II. L’ordonnance est réformée comme il suit aux chiffres II à V de son dispositif : II. arrête le montant assurant l’entretien convenable de G.X.______, née le *** 2007, à 470 fr. 50 (quatre cent septante francs et cinquante centimes) par mois, allocations de formation par 425 fr. déduites, pour la période allant du 1er janvier 2025 au 31 janvier 2026 ;
III. arrête le montant assurant l’entretien convenable d’E.X.______, né le *** 2017, à 2'997 fr. 50 (deux mille neuf cent nonante-sept francs et cinquante centimes) par mois, allocations familiales et pour enfant par 342 fr. déduites, pour la période allant du 1er janvier 2025 au 31 janvier 2026 ;
IV. dit que B.X.______ contribuera à l’entretien de sa fille G.X.______, née le *** 2007, par le régulier versement, d’avance la premier de chaque mois en mains d’A.X.______, née […], dès et y compris le 1er janvier 2025, de pensions, allocations de formation dues en sus, arrêtées à :
400 fr. (quatre cents francs) par mois jusqu’au 31 janvier 2026 ;
546 fr. (cinq cent quarante-six francs) par mois dès le 1er février 2026 et jusqu’à la majorité de l’enfant ou, au-delà, jusqu’à l’achèvement d’une formation professionnelle complète, aux conditions de l’art. 277 al. 2 CC ;
V. dit que B.X.______ contribuera à l’entretien de son fils E.X.______, né le *** 2017, par le régulier versement, d’avance la premier de chaque mois en mains d’A.X.______, née […], dès et y compris le 1er janvier 2025, de pensions, allocations familiales et pour enfants dues en sus, arrêtées à :
2'552 fr. (deux mille cinq cent cinquante-deux francs) par mois jusqu’au 31 janvier 2026 ;
1'855 fr. (mille huit cent cinquante-cinq francs) par mois dès le 1er février 2026 et jusqu’à la majorité de l’enfant ou, audelà, jusqu’à l’achèvement d’une formation professionnelle complète, aux conditions de l’art. 277 al. 2 CC ;
L’ordonnance est maintenue pour le surplus.
III. Les frais judiciaires de deuxième instance, arrêtés à 1'089 fr. 70 (mille huitante-neuf francs et septante centimes), sont mis à la charge l’appelant B.X.______, mais provisoirement supportés par l’Etat.
IV. L’appelant B.X.______ doit verser à Me Samuel Pahud, conseil d’office de l’intimée A.X.______, la somme de 4’000 fr. (quatre mille francs) à titre de dépens de deuxième instance.
Si Me Samuel Pahud, ne peut pas recouvrer ses dépens, son indemnité d’office est arrêtée à 3’566 fr. (trois mille cinq cent soixante-six francs), TVA, vacations et débours compris, pour la procédure d’appel.
V. L’indemnité d’office de Me Alexia Vizioli, conseil de l’appelant B.X.______, est arrêtée à 2’843 fr. (deux mille huit cent quarantetrois francs), TVA, vacations et débours compris, pour la procédure d’appel.

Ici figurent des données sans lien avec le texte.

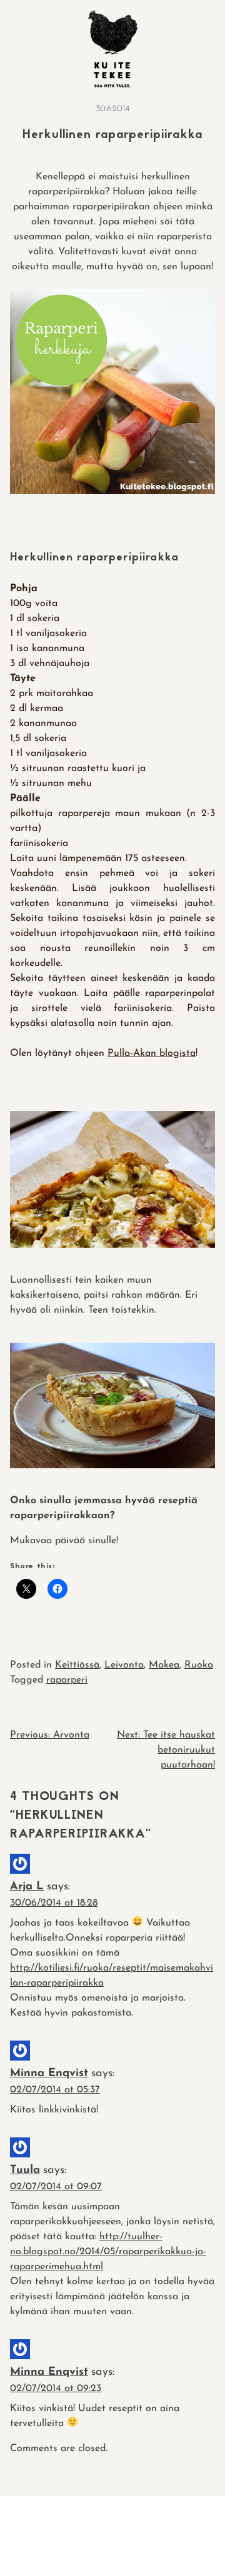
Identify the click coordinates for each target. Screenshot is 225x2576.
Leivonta (124, 1665)
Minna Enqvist (49, 2073)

VI. Les bénéficiaires de l’assistance judiciaire sont tenus au remboursement de l’indemnité versée à leur conseil d’office et des frais judiciaires, laissés provisoirement à la charge de l’Etat, dès qu’ils seront en mesure de le faire.
VII. L’arrêt est exécutoire.
La juge unique : Le greffier :
Du
Le présent arrêt, dont la rédaction a été approuvée à huis clos, est notifié à :
Me Alexia Vizioli (pour B.X.______),
Me Samuel Pahud (pour A.X.______),
et communiqué, par l’envoi de photocopies, à :
M. le Président du Tribunal civil de l’arrondissement de Lausanne,
G.X.______ (personnellement).
La Cour d’appel civile considère que la valeur litigieuse est supérieure à 30’000 francs.
Le présent arrêt peut faire l’objet d’un recours en matière civile devant le Tribunal fédéral au sens des art. 72 ss LTF (loi sur le Tribunal fédéral du 17 juin 2005 ; RS 173.110), le cas échéant d’un recours constitutionnel subsidiaire au sens des art. 113 ss LTF. Dans les affaires pécuniaires, le recours en matière civile n’est recevable que si la valeur litigieuse s’élève au moins à 15'000 fr. en matière de droit du travail et de droit du bail à loyer, à 30'000 fr. dans les autres cas, à moins que la contestation ne soulève une question juridique de principe (art. 74 LTF). Ces recours doivent être déposés devant le Tribunal fédéral dans les trente jours qui suivent la présente notification (art. 100 al. 1 LTF).